# [Exercise directions]
Please revise the part of the material that opens with the line containing "You are a GUI" and closes with the end of the material: change "checkbox" to "toggle", keep everything else the same, and return only those lines. Leave the pictures out of your answer.

[START Task data]

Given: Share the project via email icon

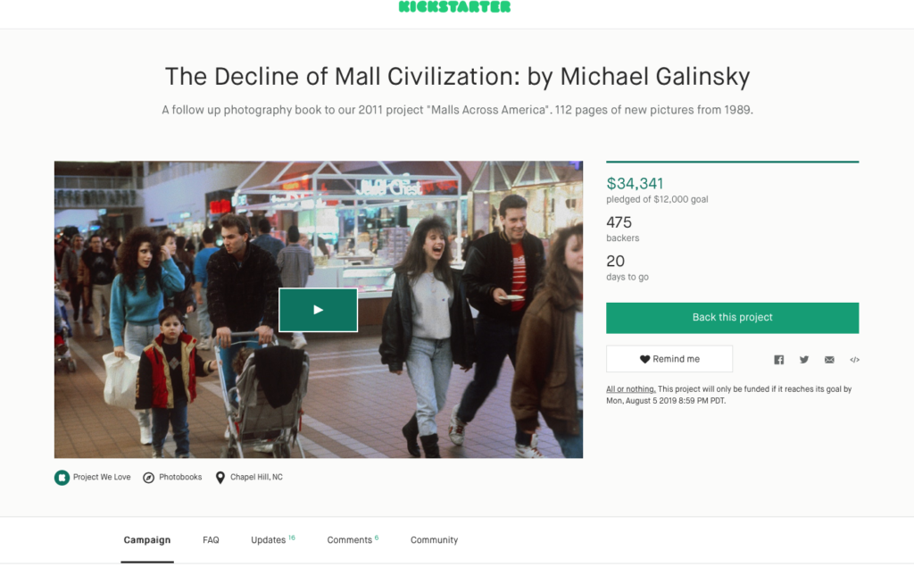Looking at the screenshot, I should [829, 359].
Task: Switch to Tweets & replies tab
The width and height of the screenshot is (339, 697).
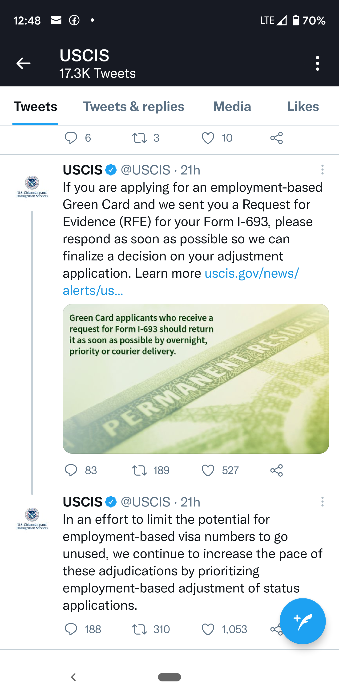Action: click(x=133, y=106)
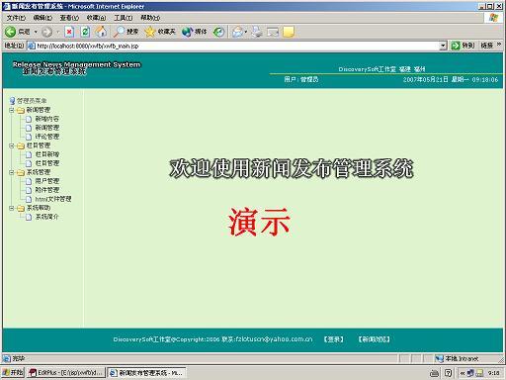
Task: Click the History clock icon
Action: 218,32
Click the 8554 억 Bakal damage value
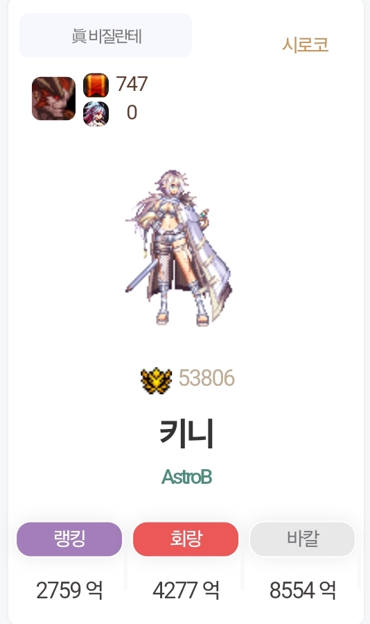The width and height of the screenshot is (370, 624). [302, 590]
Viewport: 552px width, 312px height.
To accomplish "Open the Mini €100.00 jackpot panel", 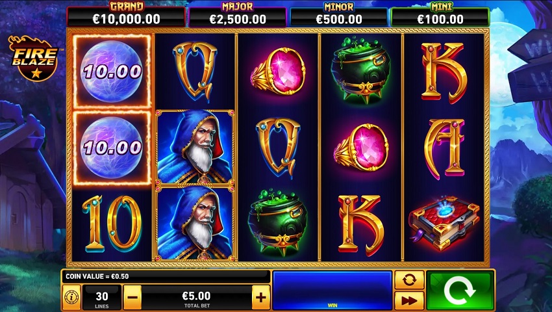I will pos(440,14).
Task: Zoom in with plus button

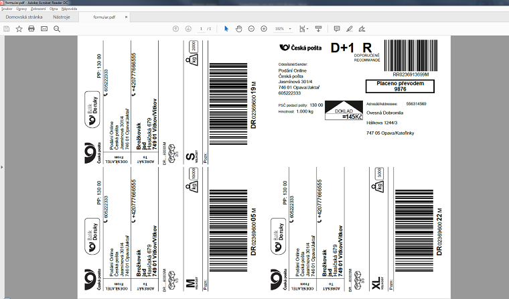Action: [x=264, y=29]
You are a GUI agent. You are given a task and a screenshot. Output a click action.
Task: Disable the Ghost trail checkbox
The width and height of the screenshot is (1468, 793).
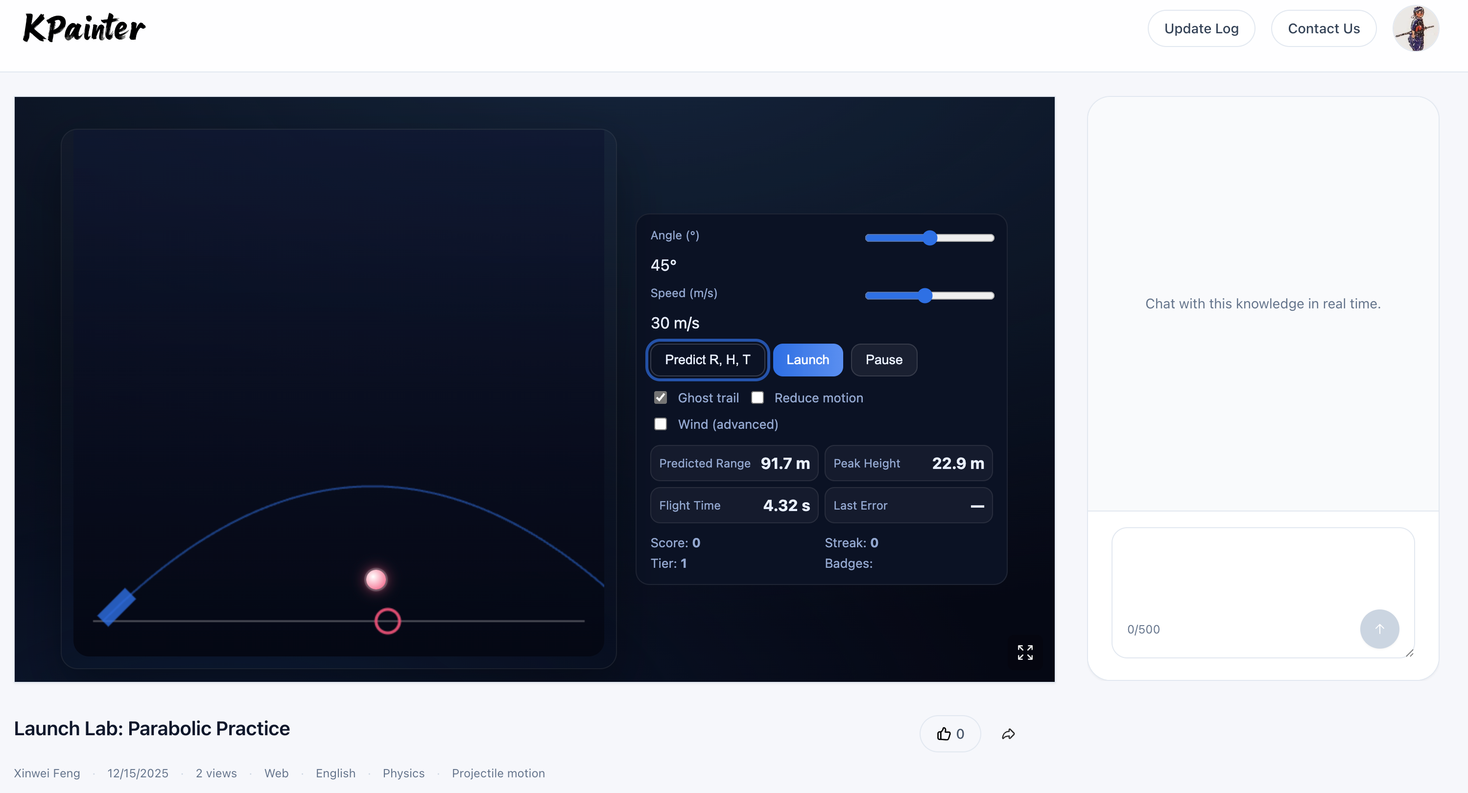point(660,398)
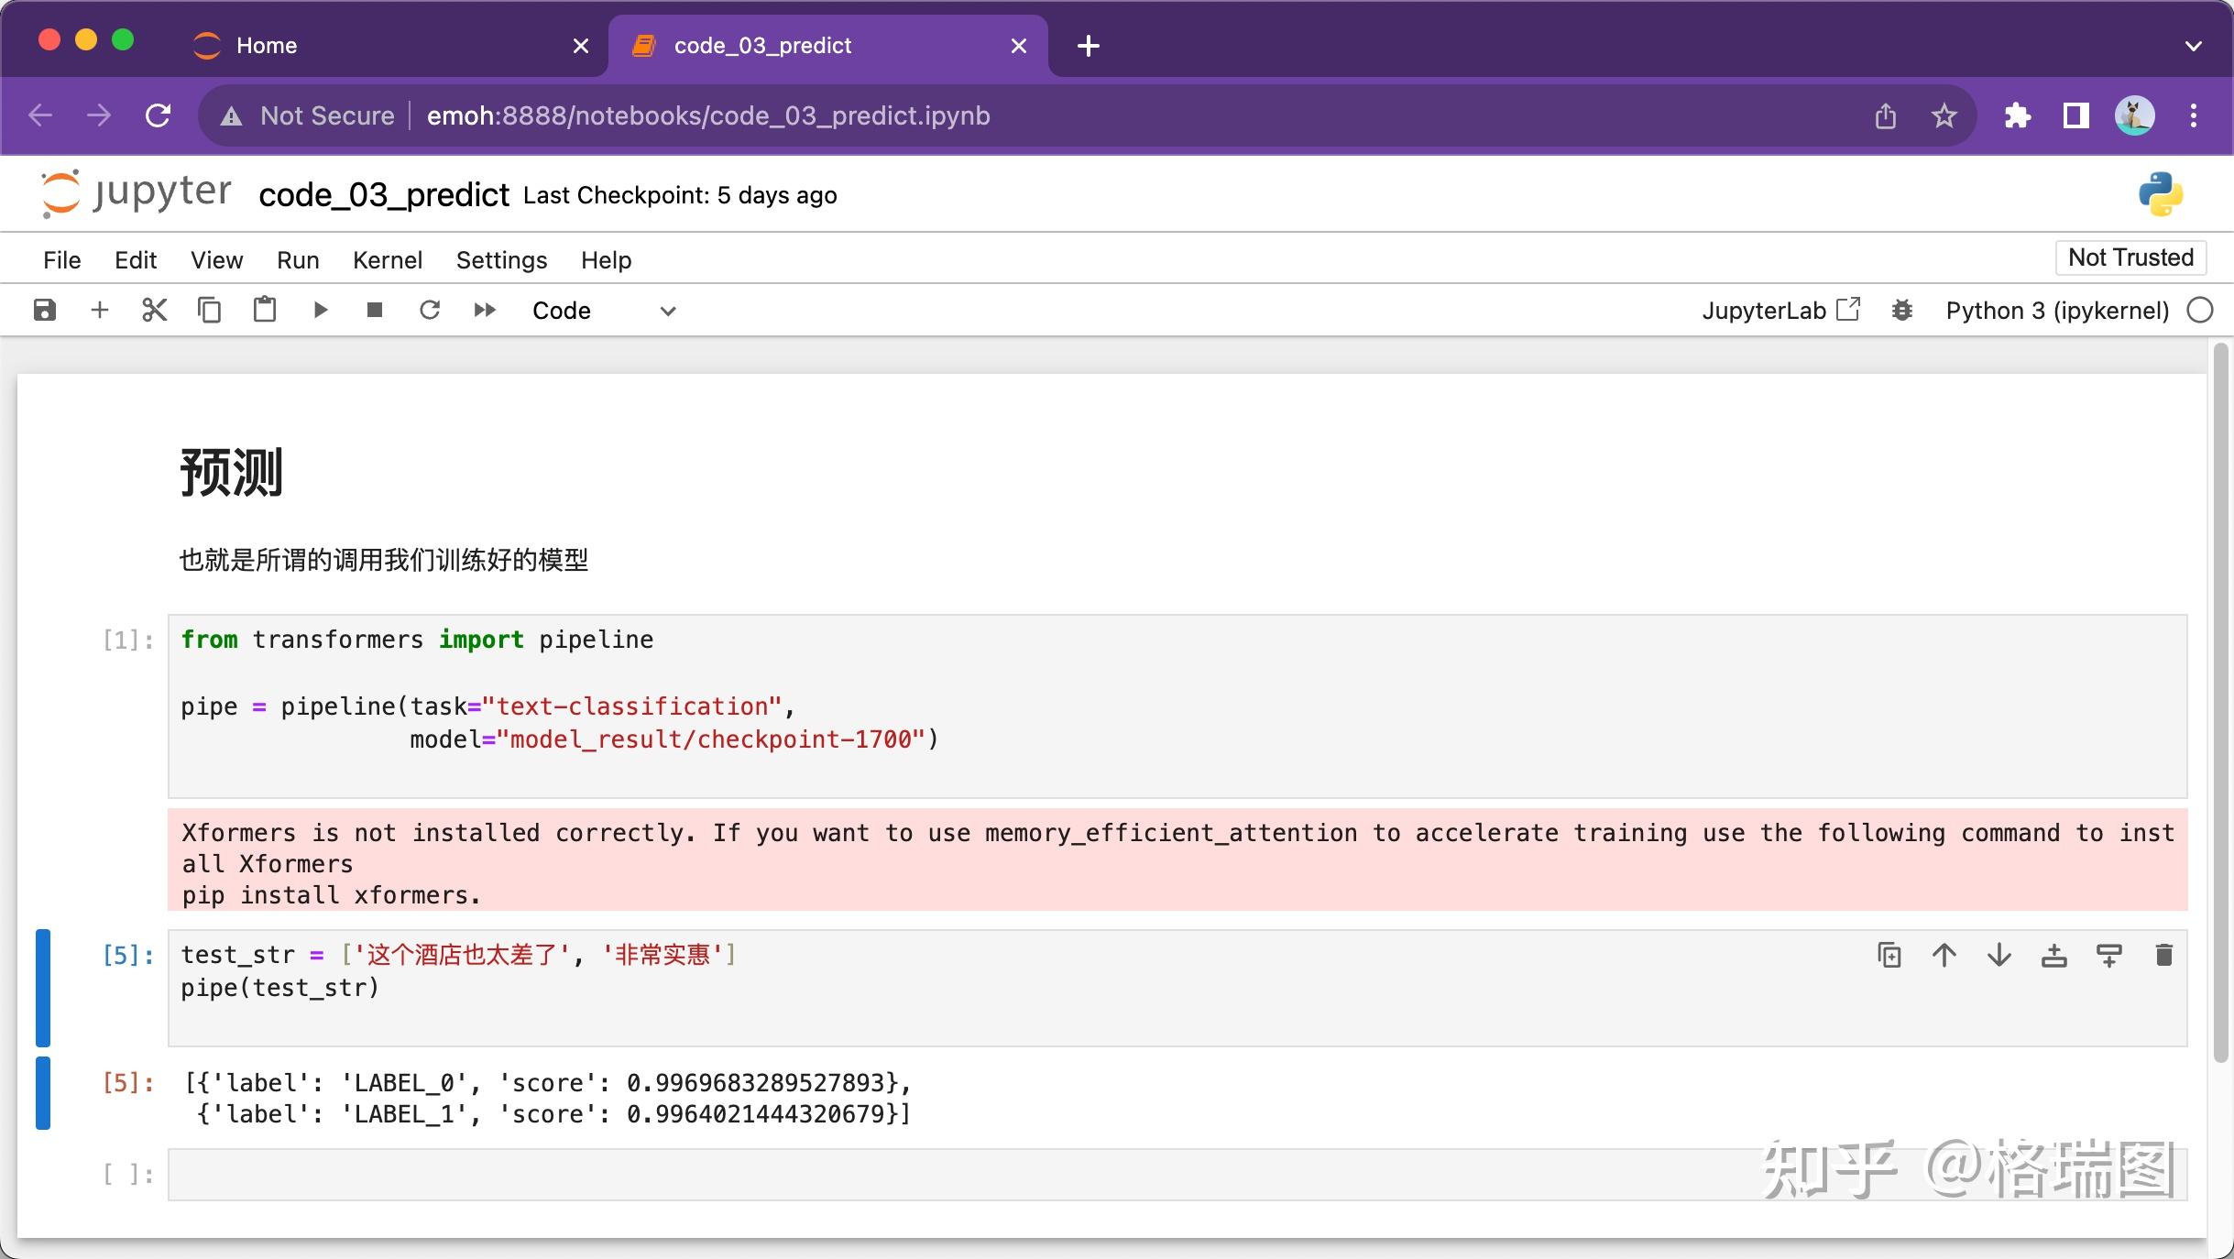Interrupt the kernel with the stop icon

[x=375, y=311]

[END Task data]

# [Response]
You are a GUI agent. You are given a task and a screenshot. Output a click action.
Task: Disable the Ghost trail toggle
The width and height of the screenshot is (1468, 793).
point(660,398)
Interrupt the kernel with the stop icon

[x=375, y=311]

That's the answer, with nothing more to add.